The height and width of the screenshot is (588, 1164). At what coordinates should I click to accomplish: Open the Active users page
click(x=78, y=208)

...

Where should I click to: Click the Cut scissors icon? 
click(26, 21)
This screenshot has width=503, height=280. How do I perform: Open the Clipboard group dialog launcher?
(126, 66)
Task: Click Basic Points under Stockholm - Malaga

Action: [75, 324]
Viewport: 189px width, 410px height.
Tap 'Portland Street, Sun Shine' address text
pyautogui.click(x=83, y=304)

--

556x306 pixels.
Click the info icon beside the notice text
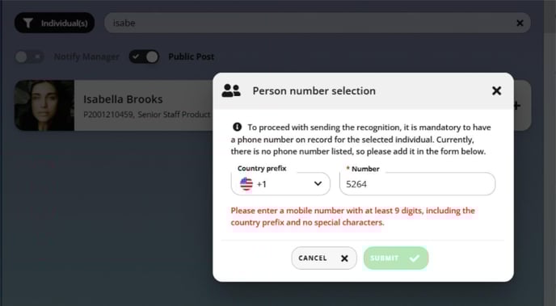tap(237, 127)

Action item – In the listing above, locate the line containing "This screenshot has" and the line containing "Viewport: 189px width, 410px height.". Transcribe those two lines and everything between them, exactly as written.

Task response –
This screenshot has width=503, height=280. How do I perform: Open the Clipboard group dialog launcher?
(126, 66)
Task: Click Basic Points under Stockholm - Malaga

Action: [75, 324]
Viewport: 189px width, 410px height.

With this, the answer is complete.